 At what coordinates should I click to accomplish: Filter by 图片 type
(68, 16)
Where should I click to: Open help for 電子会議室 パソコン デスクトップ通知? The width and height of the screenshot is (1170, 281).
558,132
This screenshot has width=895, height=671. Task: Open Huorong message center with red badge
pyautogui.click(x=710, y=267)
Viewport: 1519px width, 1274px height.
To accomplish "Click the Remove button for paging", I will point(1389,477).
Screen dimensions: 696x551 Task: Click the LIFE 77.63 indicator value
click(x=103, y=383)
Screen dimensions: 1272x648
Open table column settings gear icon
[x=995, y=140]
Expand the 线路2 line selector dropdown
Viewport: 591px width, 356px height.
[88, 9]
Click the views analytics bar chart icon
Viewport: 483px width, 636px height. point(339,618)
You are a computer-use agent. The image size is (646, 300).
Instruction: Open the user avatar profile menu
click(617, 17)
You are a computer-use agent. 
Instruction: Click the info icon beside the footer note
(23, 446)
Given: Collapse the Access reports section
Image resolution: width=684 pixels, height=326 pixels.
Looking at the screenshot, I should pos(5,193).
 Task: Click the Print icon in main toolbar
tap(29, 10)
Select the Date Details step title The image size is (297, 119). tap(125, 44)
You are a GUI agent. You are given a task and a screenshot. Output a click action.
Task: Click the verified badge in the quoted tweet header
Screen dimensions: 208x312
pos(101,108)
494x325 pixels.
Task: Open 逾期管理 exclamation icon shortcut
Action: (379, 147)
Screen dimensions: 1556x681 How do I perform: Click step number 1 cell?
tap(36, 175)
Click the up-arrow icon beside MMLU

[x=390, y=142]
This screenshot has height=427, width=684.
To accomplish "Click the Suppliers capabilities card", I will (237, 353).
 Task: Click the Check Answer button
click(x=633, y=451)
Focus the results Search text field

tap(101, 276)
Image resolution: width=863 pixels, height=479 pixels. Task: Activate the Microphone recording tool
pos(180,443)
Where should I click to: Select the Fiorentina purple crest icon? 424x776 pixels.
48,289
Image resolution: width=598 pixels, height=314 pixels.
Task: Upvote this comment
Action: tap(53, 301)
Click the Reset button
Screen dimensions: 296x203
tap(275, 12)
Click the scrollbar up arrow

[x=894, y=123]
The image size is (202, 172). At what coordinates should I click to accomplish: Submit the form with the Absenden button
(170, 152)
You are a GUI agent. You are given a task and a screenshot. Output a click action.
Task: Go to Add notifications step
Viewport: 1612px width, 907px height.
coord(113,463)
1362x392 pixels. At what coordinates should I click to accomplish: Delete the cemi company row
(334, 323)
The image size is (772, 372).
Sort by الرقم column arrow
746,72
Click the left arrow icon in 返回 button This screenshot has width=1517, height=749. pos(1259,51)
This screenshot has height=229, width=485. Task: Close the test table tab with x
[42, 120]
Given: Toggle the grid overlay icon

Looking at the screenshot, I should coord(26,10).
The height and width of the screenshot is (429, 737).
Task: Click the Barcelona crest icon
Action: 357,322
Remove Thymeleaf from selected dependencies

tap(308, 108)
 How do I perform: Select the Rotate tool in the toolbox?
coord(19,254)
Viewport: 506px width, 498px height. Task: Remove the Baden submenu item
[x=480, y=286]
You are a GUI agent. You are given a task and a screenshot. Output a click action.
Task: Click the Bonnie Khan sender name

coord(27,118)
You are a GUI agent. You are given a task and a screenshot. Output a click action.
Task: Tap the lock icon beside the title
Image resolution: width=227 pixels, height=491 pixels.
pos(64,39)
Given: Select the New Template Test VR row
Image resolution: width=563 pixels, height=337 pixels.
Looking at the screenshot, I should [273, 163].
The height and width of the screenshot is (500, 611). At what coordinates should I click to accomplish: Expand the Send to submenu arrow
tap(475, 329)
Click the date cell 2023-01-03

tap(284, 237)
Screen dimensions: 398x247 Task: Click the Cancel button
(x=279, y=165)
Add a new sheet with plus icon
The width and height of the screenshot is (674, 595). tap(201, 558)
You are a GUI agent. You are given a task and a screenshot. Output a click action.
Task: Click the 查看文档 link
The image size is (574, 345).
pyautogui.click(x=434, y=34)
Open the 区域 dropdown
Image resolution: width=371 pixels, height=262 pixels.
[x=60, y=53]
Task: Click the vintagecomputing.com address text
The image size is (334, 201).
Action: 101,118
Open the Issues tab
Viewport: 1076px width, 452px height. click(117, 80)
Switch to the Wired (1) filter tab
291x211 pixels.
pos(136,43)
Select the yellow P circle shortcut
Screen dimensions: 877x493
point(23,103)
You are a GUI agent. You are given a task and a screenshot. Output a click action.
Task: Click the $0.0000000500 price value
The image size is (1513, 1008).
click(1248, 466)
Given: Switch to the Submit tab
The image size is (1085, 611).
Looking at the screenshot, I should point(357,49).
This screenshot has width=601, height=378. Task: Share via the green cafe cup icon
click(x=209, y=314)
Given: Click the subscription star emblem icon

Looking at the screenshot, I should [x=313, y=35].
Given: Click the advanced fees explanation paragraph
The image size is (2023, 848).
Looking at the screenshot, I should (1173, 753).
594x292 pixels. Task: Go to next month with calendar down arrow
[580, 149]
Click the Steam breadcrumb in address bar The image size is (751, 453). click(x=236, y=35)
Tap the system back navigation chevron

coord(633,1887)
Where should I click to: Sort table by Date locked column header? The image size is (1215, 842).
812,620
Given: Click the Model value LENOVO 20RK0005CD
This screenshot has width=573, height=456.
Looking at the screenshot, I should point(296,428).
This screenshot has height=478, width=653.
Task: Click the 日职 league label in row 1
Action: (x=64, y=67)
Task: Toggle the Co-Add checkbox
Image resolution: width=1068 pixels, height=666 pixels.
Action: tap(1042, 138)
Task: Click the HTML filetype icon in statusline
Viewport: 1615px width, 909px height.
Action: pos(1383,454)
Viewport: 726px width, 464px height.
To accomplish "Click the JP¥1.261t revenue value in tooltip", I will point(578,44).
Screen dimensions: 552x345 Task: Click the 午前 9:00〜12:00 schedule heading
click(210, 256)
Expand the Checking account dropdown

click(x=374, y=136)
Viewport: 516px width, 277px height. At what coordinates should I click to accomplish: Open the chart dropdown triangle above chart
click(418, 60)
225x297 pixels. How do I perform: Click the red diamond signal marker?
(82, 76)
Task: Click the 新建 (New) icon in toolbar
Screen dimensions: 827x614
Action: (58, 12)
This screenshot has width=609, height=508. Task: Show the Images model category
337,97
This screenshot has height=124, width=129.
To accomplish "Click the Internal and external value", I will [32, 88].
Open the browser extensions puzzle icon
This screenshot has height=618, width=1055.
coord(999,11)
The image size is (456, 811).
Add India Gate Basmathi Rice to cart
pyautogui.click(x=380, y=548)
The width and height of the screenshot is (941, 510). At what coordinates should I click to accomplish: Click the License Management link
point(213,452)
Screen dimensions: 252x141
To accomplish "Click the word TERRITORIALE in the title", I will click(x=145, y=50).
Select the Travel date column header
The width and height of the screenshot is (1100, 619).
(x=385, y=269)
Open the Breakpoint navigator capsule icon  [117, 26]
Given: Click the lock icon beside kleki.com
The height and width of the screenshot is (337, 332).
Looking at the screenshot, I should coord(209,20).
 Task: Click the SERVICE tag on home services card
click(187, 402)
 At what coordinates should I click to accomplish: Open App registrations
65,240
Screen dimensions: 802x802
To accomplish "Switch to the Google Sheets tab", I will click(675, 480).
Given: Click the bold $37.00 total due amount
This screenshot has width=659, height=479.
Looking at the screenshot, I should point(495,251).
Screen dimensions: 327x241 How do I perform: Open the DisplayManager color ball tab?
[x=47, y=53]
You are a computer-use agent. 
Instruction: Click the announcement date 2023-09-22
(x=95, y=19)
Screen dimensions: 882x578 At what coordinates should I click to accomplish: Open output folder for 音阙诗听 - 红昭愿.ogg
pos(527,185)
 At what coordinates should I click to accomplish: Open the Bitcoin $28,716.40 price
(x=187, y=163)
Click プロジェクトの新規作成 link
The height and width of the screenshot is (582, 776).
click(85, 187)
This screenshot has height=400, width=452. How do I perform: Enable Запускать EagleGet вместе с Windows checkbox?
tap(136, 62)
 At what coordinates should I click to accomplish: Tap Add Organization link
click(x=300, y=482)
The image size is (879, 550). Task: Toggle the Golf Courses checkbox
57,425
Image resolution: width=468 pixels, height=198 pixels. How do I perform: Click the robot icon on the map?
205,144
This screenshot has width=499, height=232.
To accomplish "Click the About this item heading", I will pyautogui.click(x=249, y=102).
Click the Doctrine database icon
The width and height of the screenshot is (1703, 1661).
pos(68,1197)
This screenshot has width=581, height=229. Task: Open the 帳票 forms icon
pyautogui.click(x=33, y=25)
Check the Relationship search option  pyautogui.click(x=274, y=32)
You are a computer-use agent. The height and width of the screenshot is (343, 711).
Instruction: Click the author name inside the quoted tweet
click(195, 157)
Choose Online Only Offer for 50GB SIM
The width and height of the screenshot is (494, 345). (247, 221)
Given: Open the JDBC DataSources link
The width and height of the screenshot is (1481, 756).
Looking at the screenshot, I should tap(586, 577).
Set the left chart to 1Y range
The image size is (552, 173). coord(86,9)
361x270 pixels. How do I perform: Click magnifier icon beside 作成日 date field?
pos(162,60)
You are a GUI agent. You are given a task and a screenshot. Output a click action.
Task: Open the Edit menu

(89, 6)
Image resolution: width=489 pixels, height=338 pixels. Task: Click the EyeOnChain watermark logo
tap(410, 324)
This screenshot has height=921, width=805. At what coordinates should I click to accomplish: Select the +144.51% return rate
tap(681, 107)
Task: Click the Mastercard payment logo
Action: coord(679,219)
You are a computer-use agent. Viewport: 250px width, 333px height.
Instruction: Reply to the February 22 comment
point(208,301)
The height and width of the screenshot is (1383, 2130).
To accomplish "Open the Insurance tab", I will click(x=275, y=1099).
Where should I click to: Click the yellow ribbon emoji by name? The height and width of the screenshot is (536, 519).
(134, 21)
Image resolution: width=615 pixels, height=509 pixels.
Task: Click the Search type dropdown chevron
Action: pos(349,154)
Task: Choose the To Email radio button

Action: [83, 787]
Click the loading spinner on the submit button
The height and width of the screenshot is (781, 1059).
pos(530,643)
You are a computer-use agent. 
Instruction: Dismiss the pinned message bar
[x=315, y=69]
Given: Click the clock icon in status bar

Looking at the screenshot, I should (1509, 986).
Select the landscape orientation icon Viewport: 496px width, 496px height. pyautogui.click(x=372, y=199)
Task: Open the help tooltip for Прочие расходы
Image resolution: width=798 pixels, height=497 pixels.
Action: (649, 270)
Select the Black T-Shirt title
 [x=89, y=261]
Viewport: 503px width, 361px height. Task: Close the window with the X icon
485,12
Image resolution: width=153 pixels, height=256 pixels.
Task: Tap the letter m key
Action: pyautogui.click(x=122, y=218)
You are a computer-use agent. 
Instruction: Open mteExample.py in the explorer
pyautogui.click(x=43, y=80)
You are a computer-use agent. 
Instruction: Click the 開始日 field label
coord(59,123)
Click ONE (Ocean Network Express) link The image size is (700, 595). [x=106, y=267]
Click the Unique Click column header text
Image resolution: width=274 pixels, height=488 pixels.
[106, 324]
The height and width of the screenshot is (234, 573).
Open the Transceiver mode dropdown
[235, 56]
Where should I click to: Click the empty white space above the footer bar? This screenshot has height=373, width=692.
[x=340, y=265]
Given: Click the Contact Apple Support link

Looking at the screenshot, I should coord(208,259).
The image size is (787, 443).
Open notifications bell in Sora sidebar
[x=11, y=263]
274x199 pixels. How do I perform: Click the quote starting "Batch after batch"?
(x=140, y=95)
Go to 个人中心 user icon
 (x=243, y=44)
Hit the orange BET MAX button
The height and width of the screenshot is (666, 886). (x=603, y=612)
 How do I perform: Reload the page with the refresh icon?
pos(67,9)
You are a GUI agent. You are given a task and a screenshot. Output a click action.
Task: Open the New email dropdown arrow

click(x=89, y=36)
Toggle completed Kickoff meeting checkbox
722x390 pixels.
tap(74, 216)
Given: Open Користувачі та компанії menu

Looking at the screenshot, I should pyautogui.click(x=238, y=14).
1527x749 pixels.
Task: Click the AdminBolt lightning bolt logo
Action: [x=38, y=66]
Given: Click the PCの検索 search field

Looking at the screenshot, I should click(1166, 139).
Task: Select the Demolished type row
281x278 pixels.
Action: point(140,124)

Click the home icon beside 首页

■ **Work required**
Copy out the lines from the first one through the line containing "tap(29, 10)", keeping both ends.

■ **Written reply**
 At what coordinates should I click to accomplish: Filter by 图片 type
(68, 16)
Where should I click to: Open help for 電子会議室 パソコン デスクトップ通知? The width and height of the screenshot is (1170, 281).
558,132
This screenshot has width=895, height=671. Task: Open Huorong message center with red badge
pyautogui.click(x=710, y=267)
Viewport: 1519px width, 1274px height.
To accomplish "Click the Remove button for paging", I will point(1389,477).
Screen dimensions: 696x551 Task: Click the LIFE 77.63 indicator value
click(x=103, y=383)
Screen dimensions: 1272x648
Open table column settings gear icon
[x=995, y=140]
Expand the 线路2 line selector dropdown
Viewport: 591px width, 356px height.
[88, 9]
Click the views analytics bar chart icon
Viewport: 483px width, 636px height. point(339,618)
You are a computer-use agent. The image size is (646, 300).
Instruction: Open the user avatar profile menu
click(617, 17)
You are a computer-use agent. 
Instruction: Click the info icon beside the footer note
(23, 446)
Given: Collapse the Access reports section
Image resolution: width=684 pixels, height=326 pixels.
Looking at the screenshot, I should pos(5,193).
 Task: Click the Print icon in main toolbar
tap(29, 10)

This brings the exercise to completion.